● Exercise aim
Below, locate the line that contains "Where should I click to: Decrease". Repeat exactly from that line to the line that contains "The image size is (1012, 806).", inclusive, leaving out the pictures.

--- --- ---

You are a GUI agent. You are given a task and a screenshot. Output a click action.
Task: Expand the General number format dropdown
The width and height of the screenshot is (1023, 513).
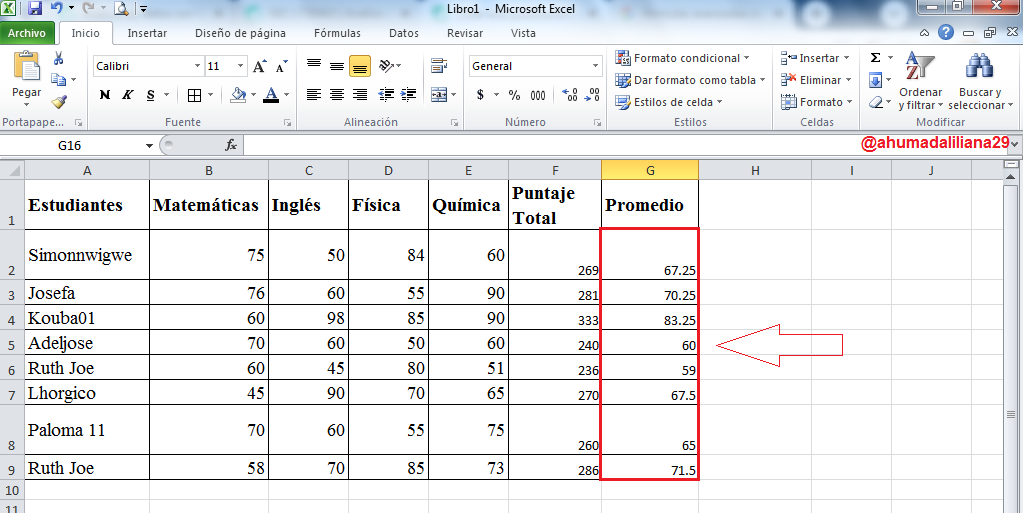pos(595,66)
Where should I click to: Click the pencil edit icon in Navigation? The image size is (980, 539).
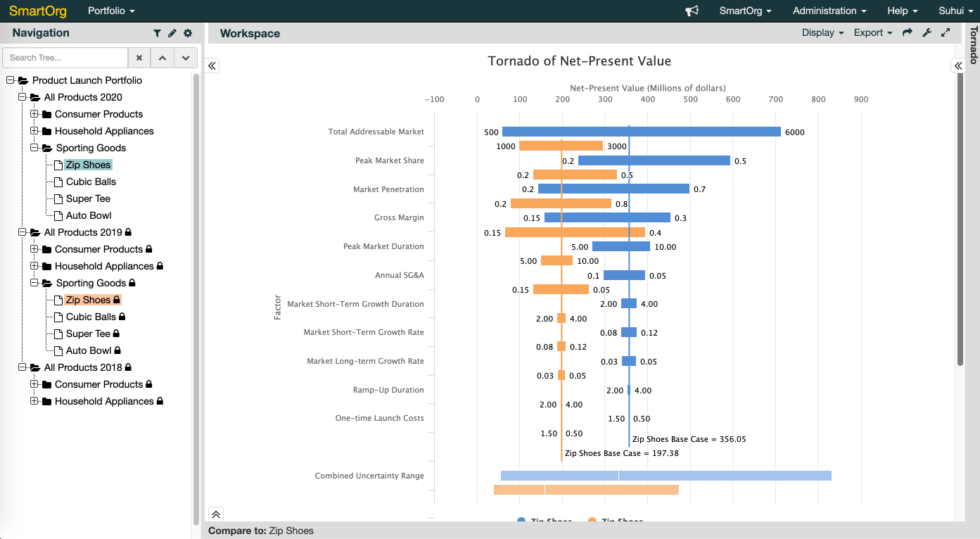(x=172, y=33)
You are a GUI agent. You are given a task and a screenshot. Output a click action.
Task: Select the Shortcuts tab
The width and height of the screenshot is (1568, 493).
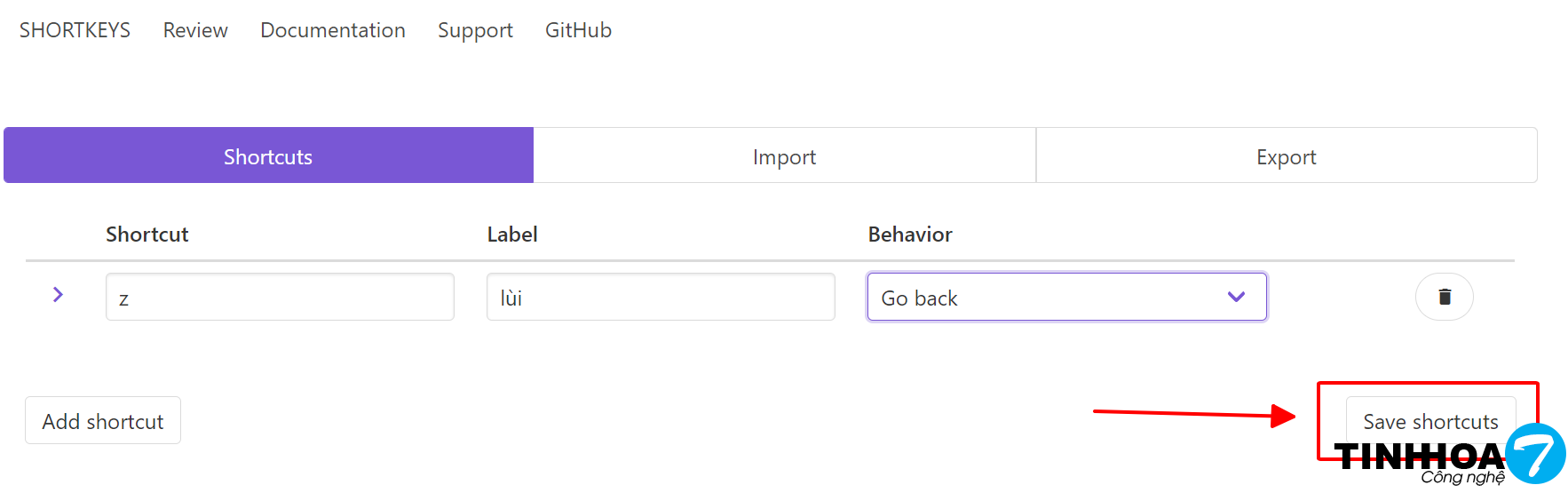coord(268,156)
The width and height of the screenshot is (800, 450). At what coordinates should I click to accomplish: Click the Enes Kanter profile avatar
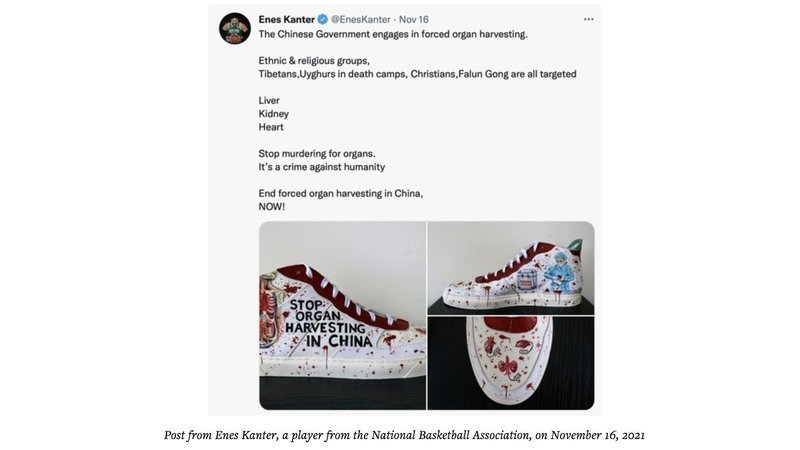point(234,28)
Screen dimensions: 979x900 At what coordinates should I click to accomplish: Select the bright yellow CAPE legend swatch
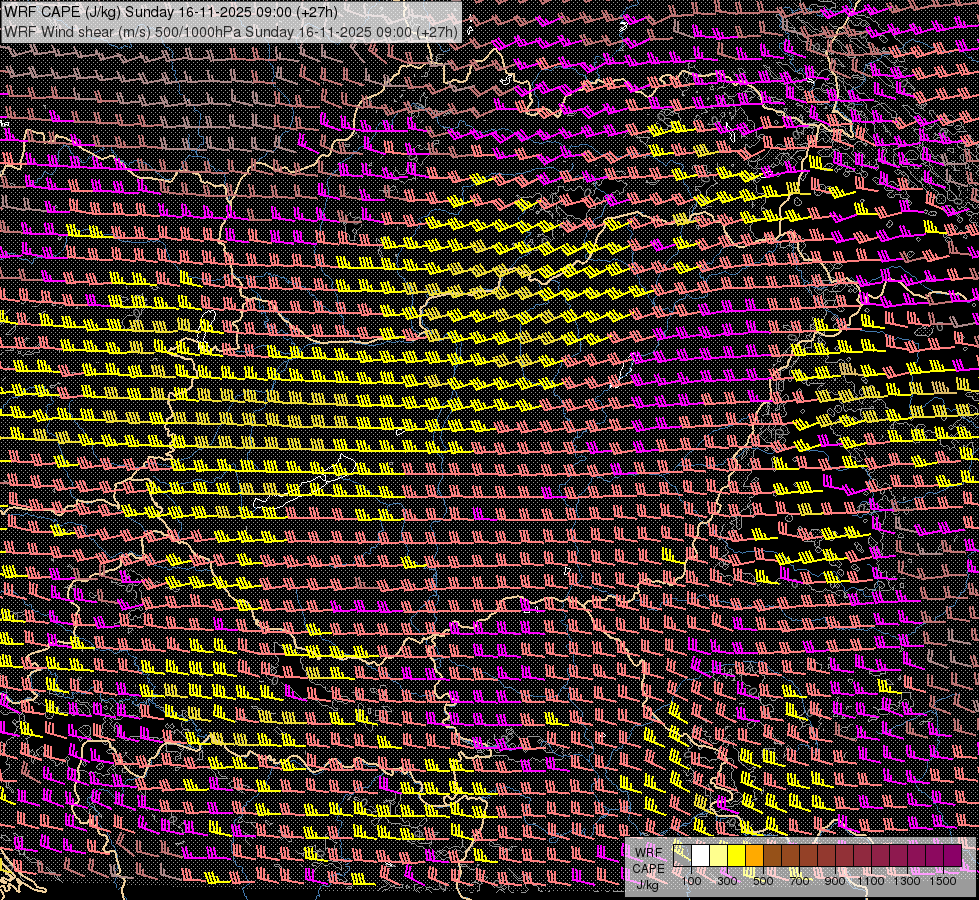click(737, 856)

--- --- ---

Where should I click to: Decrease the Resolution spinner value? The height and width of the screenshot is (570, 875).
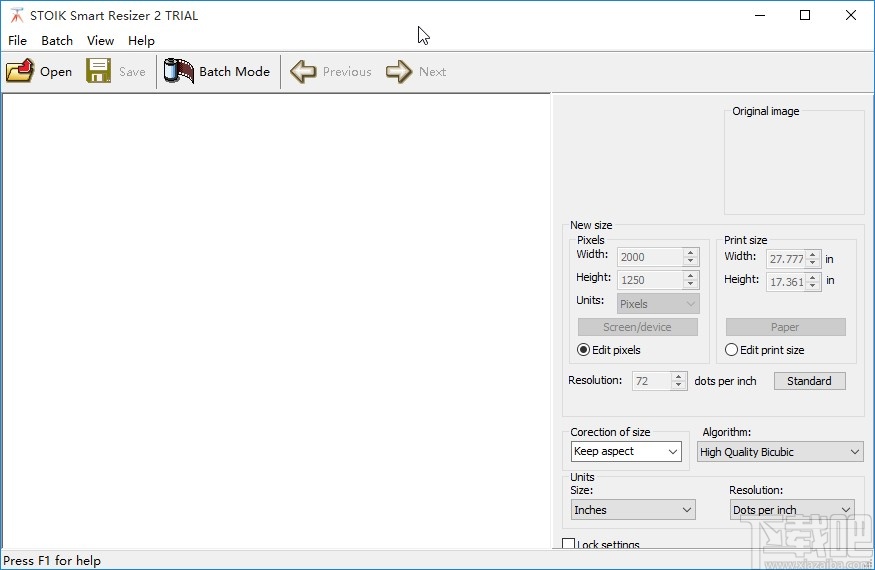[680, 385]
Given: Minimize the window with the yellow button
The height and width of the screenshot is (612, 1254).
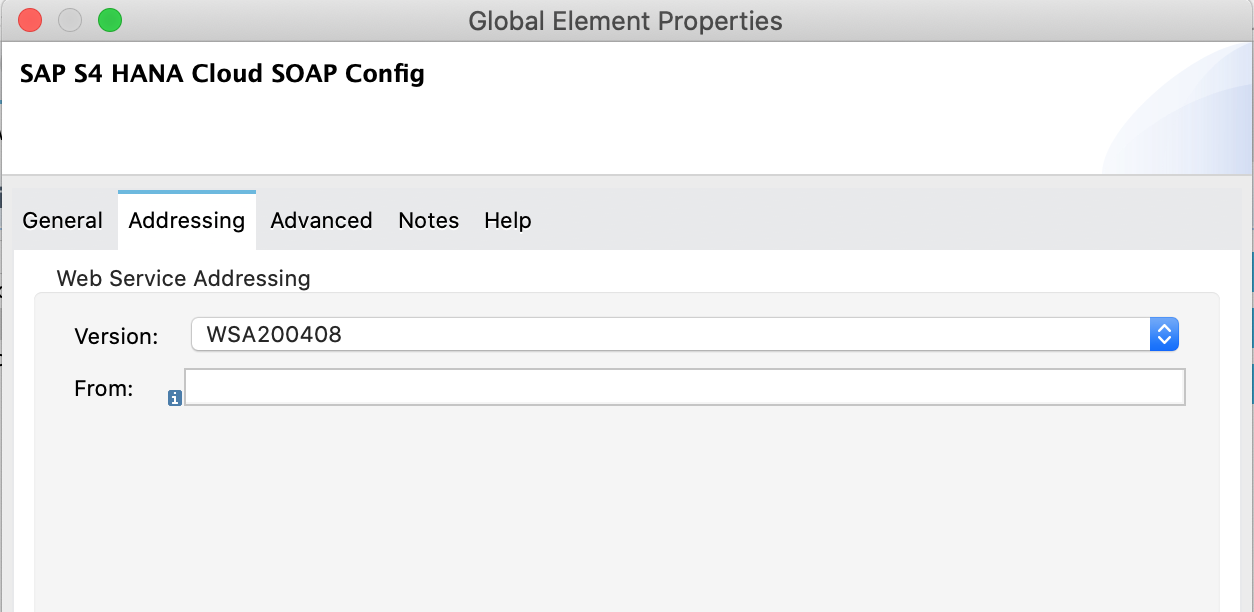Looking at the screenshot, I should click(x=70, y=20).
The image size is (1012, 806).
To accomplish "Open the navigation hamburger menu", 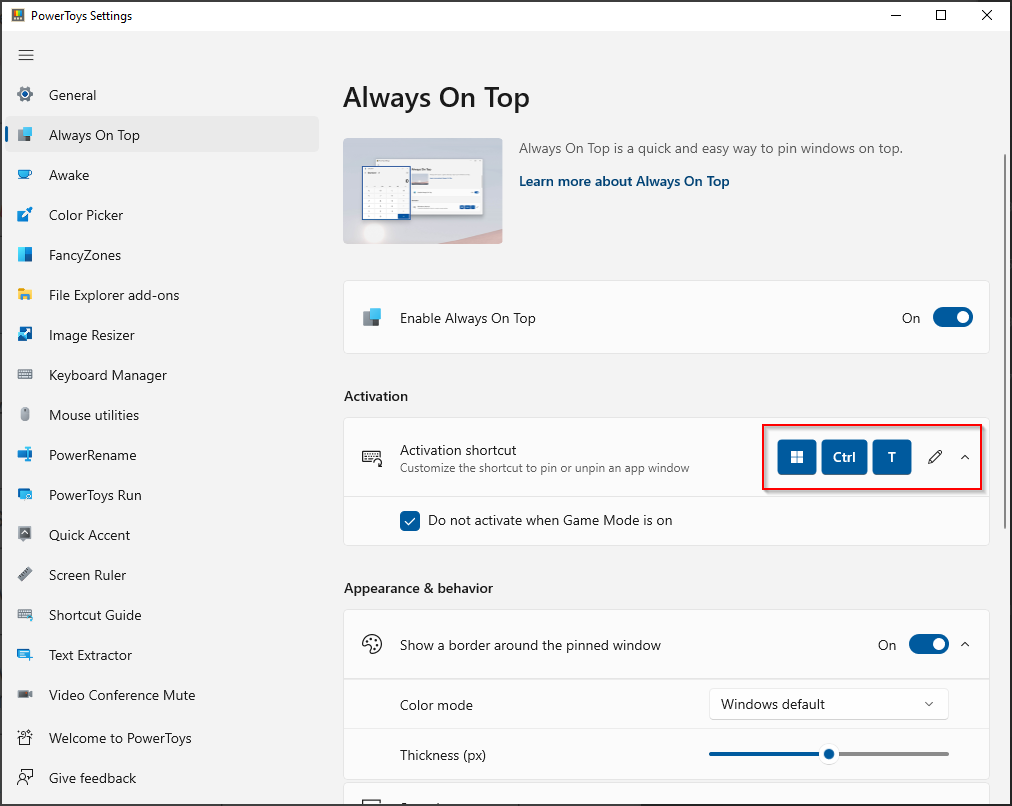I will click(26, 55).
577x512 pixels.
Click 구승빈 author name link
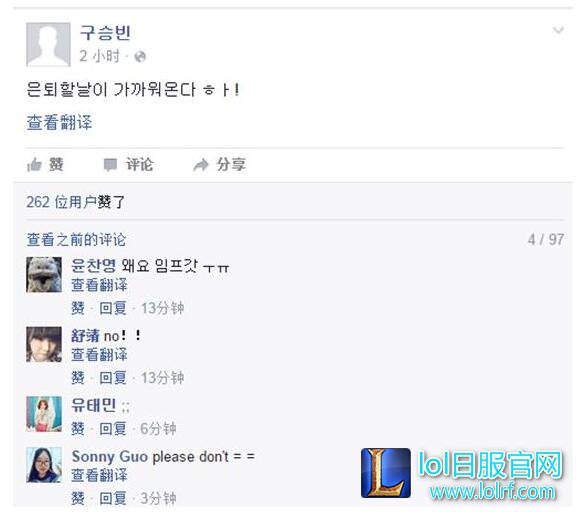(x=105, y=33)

--- --- ---

● Response box
Where should I click to: Decrease the Resolution spinner value? The height and width of the screenshot is (570, 875).
[680, 385]
Given: Minimize the window with the yellow button
The height and width of the screenshot is (612, 1254).
Looking at the screenshot, I should click(x=70, y=20).
The image size is (1012, 806).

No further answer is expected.